Stored records:
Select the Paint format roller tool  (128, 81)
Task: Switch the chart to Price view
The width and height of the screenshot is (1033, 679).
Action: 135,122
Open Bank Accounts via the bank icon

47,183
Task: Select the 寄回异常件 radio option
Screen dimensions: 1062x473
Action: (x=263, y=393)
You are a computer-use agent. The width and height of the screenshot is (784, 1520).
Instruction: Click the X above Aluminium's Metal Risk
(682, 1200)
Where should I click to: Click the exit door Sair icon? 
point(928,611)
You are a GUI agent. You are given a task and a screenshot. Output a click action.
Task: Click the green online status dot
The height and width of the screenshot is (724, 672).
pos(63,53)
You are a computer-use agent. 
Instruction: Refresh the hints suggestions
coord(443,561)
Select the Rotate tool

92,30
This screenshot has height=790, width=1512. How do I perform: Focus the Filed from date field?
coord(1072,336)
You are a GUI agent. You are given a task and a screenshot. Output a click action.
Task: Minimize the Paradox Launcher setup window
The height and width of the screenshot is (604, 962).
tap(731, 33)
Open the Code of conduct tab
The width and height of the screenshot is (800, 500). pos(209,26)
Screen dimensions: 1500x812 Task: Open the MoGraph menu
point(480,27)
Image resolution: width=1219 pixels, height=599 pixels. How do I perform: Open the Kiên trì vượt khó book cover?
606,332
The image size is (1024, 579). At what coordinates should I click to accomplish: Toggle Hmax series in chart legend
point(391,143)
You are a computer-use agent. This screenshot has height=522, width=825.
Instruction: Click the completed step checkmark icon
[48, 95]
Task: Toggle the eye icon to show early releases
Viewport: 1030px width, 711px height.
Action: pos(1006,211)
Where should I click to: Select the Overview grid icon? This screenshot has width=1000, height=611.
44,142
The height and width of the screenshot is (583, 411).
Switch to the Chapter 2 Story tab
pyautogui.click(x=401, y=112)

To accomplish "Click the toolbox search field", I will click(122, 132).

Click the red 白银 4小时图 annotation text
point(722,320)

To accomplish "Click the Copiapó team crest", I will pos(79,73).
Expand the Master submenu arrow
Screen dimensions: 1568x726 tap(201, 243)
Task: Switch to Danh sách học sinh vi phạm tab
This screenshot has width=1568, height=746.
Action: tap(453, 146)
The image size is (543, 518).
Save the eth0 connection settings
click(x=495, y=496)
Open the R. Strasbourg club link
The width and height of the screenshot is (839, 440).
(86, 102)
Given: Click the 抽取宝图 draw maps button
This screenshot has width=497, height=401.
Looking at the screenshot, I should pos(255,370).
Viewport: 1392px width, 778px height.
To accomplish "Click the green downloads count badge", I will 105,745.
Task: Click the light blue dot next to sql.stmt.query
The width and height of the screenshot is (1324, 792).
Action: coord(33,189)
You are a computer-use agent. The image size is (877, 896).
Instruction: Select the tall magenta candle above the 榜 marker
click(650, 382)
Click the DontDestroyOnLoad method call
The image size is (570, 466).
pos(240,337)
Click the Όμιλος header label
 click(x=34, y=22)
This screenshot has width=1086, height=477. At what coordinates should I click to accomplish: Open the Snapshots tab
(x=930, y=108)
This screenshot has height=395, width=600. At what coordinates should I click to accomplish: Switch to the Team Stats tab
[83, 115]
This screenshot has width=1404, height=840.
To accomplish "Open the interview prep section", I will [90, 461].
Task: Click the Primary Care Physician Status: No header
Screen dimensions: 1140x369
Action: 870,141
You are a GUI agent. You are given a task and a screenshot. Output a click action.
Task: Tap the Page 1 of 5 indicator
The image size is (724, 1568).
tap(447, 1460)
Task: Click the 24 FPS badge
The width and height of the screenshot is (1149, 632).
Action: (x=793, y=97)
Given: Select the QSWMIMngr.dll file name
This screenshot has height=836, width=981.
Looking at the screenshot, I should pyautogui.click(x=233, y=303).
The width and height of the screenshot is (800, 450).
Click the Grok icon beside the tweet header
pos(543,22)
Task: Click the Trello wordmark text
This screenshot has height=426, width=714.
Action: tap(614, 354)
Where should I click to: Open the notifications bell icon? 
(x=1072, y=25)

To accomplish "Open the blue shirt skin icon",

→ Work to be completed
All lines from the one containing "Screen dimensions: 1140x369" through the final line of the records above are to be set down exactly, and no other line is to appear.

→ Written response
Screen dimensions: 1140x369
Action: 870,141
You are a GUI agent. You are given a task and a screenshot. Output a click action.
Task: Tap the Page 1 of 5 indicator
The image size is (724, 1568).
tap(447, 1460)
Task: Click the 24 FPS badge
The width and height of the screenshot is (1149, 632).
Action: (x=793, y=97)
Given: Select the QSWMIMngr.dll file name
This screenshot has height=836, width=981.
Looking at the screenshot, I should pyautogui.click(x=233, y=303).
The width and height of the screenshot is (800, 450).
Click the Grok icon beside the tweet header
pos(543,22)
Task: Click the Trello wordmark text
This screenshot has height=426, width=714.
Action: tap(614, 354)
Where should I click to: Open the notifications bell icon? 
(x=1072, y=25)

To accomplish "Open the blue shirt skin icon",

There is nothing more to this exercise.